Occasional: alteration of blood pressure and heart rate.
Dermatological UAWs: Extensive lichenoid exanthema has been described under diamorphine (heroin) a semisynthetic morphine derivative. Furthermore, pruritus has been described, especially after intrathecal application (George RB et al. 2009). Epidurally applied morphine seems to be associated with reactivation of HSV in obstetric patients in the postpartum period. An association between HSV reactivation and epidural fentanyl has not been established (Crone LA et al. 1988). Urticaria, urticarial exanthema and peripheral oedema have also been described in isolated cases.
InteractionsThis section has been translated automatically.
Drug interactions showed with morphine with the following agents:
Anaesthetics, cimetidine, hypnotics, benzodiazepines, antihistamines/antiemetics, neuroleptics, barbiturates, antidepressants, psychotropic drugs, other opioids, Parkinson's drugs, tranquillisers, muscle relaxants, MAO inhibitors, rifampicin.
Alcohol consumption should be avoided during therapy with morphine (enhancement of morphine side effects such as respiratory depression and sedation).
ContraindicationThis section has been translated automatically.
Hypersensitivity to the active substance, ileus, acute abdomen, respiratory depression, severe chronic obstructive pulmonary disease, coagulation disorders and infections in the area of injection.

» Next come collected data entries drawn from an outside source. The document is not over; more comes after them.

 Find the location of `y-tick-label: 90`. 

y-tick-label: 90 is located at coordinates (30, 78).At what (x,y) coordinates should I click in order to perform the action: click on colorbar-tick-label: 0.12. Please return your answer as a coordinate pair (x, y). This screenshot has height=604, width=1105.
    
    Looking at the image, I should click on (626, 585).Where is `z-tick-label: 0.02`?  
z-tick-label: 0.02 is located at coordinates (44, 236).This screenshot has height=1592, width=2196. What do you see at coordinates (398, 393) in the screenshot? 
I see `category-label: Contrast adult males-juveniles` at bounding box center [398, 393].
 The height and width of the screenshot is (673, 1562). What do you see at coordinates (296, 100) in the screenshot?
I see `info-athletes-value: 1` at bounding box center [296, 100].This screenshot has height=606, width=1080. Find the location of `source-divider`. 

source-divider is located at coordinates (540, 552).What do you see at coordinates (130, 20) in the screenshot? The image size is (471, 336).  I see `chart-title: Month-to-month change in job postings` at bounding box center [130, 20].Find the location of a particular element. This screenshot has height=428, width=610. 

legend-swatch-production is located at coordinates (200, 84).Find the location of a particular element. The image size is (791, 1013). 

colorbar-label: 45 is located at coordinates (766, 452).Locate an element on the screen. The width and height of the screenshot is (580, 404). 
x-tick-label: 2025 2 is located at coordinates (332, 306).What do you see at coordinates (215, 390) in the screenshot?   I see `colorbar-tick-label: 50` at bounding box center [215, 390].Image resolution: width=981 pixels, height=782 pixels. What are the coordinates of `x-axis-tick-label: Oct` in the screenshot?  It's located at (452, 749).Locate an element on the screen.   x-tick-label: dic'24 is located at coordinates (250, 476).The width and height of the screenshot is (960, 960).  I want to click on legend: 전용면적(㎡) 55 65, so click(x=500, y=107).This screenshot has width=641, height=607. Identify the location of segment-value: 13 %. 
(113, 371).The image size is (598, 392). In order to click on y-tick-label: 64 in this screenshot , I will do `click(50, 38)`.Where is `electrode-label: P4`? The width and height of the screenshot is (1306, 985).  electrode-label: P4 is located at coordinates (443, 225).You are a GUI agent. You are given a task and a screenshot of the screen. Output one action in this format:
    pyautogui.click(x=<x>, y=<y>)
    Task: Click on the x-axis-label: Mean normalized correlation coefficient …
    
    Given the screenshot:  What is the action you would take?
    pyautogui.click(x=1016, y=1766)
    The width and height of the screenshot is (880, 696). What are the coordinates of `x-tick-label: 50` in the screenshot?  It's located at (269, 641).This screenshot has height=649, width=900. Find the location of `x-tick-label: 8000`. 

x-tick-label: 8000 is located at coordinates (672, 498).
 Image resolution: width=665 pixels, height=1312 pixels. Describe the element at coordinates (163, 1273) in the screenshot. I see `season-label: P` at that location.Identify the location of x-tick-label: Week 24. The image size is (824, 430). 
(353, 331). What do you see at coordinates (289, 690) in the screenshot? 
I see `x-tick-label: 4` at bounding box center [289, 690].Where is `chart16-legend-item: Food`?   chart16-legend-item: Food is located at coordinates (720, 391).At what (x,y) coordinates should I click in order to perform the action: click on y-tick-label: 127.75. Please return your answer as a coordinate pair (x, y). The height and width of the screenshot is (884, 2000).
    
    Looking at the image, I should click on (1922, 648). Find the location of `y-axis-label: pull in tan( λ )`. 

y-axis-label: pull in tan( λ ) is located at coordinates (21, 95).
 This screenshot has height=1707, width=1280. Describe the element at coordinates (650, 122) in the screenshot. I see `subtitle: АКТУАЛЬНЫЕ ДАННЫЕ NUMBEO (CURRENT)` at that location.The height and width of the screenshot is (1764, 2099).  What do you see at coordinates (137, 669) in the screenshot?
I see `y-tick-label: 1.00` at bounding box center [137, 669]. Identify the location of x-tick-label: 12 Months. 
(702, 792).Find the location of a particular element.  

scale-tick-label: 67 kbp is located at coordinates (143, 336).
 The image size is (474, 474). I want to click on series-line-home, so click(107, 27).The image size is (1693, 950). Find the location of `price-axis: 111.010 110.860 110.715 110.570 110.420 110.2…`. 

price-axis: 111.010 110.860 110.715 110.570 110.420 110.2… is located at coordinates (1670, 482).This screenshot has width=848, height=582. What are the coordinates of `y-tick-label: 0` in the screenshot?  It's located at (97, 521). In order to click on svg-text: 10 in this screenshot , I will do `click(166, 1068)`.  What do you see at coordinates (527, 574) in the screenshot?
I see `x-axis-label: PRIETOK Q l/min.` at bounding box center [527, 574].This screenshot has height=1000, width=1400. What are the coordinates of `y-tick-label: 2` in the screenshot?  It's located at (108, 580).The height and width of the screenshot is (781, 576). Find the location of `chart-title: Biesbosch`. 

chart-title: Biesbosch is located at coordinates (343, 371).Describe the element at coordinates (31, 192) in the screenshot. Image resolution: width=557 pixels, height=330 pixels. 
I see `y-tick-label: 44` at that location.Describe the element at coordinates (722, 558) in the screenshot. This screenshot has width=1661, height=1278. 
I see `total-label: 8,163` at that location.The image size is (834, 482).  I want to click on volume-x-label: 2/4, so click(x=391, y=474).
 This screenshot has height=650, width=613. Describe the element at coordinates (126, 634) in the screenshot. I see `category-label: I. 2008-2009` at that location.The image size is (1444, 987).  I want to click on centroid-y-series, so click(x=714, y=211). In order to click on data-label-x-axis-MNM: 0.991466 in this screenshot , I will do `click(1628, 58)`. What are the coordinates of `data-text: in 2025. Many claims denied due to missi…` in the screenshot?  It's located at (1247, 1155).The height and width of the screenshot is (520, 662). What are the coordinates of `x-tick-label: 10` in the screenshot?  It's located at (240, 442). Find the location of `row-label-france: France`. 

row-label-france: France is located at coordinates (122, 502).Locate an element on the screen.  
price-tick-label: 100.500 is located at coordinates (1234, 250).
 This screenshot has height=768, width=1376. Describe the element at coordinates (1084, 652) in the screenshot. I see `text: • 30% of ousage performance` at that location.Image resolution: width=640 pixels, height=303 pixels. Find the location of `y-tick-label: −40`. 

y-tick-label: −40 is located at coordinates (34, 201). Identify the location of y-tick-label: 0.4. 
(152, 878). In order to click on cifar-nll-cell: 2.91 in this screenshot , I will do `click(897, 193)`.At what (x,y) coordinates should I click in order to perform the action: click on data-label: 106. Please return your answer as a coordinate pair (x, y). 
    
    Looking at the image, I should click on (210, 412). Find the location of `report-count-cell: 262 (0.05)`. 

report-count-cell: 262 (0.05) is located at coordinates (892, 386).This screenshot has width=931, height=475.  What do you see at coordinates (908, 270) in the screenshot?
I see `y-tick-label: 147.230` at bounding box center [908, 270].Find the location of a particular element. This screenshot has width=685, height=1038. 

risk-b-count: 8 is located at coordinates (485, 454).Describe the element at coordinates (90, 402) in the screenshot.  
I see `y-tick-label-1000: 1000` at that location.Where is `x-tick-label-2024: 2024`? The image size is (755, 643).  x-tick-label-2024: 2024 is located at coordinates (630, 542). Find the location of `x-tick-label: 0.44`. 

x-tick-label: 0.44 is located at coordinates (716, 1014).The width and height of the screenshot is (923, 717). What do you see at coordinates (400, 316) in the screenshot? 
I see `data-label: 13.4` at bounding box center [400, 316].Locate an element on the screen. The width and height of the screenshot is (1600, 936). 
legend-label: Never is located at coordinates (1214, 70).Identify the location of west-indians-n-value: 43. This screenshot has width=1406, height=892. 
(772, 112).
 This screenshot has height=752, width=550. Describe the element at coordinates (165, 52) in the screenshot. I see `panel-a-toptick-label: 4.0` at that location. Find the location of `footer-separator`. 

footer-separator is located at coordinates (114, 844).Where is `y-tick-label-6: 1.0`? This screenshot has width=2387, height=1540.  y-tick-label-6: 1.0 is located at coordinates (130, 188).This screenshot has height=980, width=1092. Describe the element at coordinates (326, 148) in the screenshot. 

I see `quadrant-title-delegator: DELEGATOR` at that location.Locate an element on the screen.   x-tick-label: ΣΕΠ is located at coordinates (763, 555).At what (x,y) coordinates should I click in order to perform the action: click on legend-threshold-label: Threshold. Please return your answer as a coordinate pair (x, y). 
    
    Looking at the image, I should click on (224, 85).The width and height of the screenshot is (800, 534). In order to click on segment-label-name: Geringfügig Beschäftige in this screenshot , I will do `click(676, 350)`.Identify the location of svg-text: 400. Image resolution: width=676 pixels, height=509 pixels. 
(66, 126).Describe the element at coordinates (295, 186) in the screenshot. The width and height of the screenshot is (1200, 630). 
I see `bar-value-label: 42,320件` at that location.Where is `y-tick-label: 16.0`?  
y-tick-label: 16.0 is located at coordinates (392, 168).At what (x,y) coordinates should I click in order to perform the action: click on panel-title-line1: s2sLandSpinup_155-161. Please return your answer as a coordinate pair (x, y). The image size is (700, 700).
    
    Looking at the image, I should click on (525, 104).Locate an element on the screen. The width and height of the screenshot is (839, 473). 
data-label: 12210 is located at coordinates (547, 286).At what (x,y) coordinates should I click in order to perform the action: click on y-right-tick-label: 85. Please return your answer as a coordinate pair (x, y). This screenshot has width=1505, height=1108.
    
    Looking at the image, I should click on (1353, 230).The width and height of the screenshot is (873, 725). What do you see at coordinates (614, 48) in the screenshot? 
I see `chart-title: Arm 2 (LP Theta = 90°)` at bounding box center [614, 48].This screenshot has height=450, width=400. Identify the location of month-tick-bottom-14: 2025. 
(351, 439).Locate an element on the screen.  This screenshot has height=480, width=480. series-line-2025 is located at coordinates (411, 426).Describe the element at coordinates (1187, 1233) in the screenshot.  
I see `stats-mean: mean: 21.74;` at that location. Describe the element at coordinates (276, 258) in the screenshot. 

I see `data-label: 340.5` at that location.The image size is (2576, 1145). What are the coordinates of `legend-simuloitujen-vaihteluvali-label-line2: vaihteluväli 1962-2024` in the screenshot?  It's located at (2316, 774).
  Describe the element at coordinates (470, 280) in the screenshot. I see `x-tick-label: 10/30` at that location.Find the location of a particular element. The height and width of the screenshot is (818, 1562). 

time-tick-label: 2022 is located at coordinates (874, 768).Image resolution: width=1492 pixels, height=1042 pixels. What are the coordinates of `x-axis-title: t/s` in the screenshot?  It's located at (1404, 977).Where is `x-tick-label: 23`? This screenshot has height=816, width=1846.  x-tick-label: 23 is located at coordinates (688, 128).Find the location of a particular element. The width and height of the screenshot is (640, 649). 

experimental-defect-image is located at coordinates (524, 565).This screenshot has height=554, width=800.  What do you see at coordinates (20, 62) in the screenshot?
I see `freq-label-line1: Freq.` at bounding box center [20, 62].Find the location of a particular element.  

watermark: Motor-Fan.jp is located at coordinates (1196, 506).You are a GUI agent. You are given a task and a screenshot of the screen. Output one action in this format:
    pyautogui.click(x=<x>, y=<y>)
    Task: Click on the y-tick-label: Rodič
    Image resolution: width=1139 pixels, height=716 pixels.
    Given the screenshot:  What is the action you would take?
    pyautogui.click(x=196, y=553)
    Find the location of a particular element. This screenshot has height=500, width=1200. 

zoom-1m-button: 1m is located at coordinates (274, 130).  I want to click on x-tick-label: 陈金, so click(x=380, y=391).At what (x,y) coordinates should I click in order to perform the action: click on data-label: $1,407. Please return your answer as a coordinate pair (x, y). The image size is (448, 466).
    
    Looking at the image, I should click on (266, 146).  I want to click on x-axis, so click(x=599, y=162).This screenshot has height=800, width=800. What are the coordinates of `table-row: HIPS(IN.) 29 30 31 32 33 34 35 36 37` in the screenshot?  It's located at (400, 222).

Special monitoring or dose reduction is required in cases of:
Opioid dependence, impaired consciousness, respiratory dysfunction, cor pulmonale, increased intracranial pressure without ventilation, hypotension, prostatic hyperplasia with residual urine formation, urinary tract obstruction, biliary tract disease, inflammatory bowel disease, pheochromocytoma, pancreatitis, hypothyroidism, seizures/epilepsy.
Note(s)This section has been translated automatically.
The psychotropic morphine is abused as an intoxicant and is physically and psychologically addictive, which is why it is subject to narcotics law.
Morphine can alter responsiveness and attention. Especially at the beginning of therapy or when increasing the usual dose, patients should therefore neither actively participate in road traffic nor operate dangerous machinery.
For further details on morphine, see the relevant specialist information.
LiteratureThis section has been translated automatically.
- Christrup LL (1997) Morphine metabolites. Acta Anaesthesiol Scand 41:116-122.
- Crone LA et al (1988) Recurrent herpes simplex virus labialis and the use of epidural morphine in obstetric patients. Anesth Analg 67:318-323.
- George RB et al. (2009) Serotonin receptor antagonists for the prevention and treatment of pruritus, nausea, and vomiting in women undergoing cesarean delivery with intrathecal morphine: a systematic review and meta-analysis. Anesth Analg 109:174-182.
- Kolm I et al. (2013) Lichenoid drug eruption following Intravenous Application of Orally Formulated Diamorphine, a Semisynthetic Heroin. Case Rep Dermatol 5:176-180.
- Lee KA et al (2016) Evidence for Neurotoxicity Due to Morphine or Hydromorphone Use in Renal Impairment: A Systematic Review. J Palliat Med 19:1179-1187.
- Pacifici GM (2016) Metabolism and pharmacokinetics of morphine in neonates: A review. Clinics (Sao Paulo) 71:474-80.
- Sverrisdóttir E et al. (2015) A review of morphine and morphine-6-glucuronide's pharmacokinetic-pharmacodynamic relationships in experimental and clinical pain. Eur J Pharm Sci 74:45-62.